## Short problem
Pull out every line of the entries below that contains the string "height", keeping in mind that case counts.

## Task inputs
▶
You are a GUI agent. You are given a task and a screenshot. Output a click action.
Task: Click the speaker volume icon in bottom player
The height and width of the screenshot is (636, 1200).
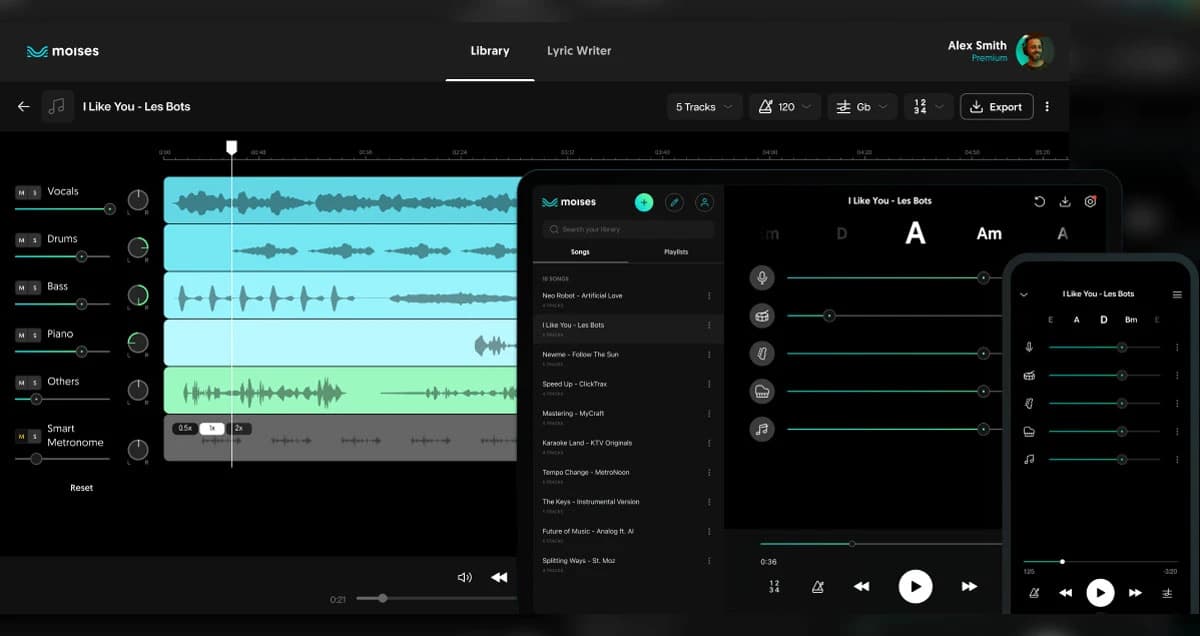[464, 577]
◀
▶
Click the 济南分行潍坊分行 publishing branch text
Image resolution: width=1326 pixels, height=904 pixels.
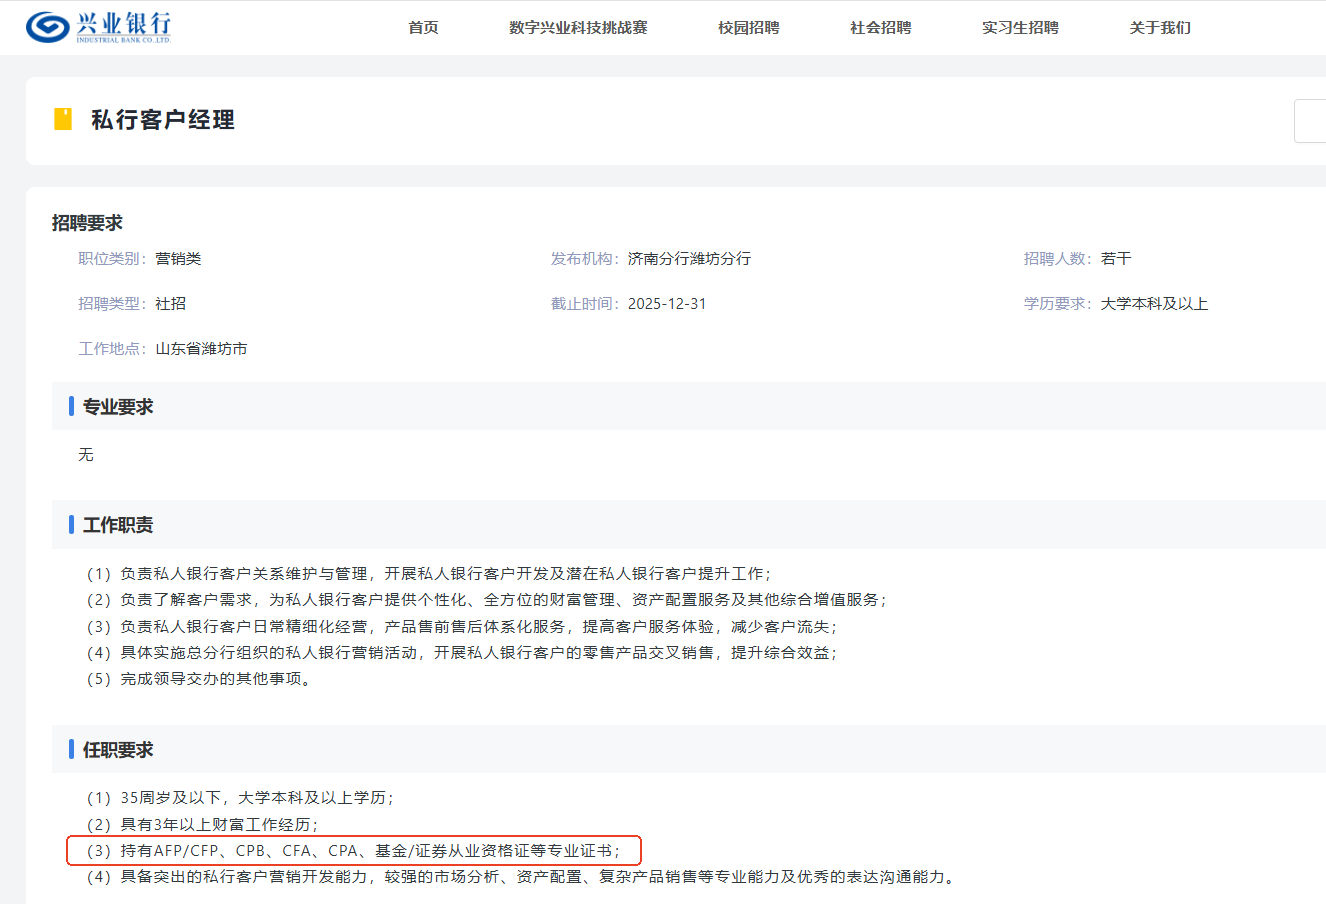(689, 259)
◀
## The response
The height and width of the screenshot is (636, 1200).
Image resolution: width=1326 pixels, height=904 pixels.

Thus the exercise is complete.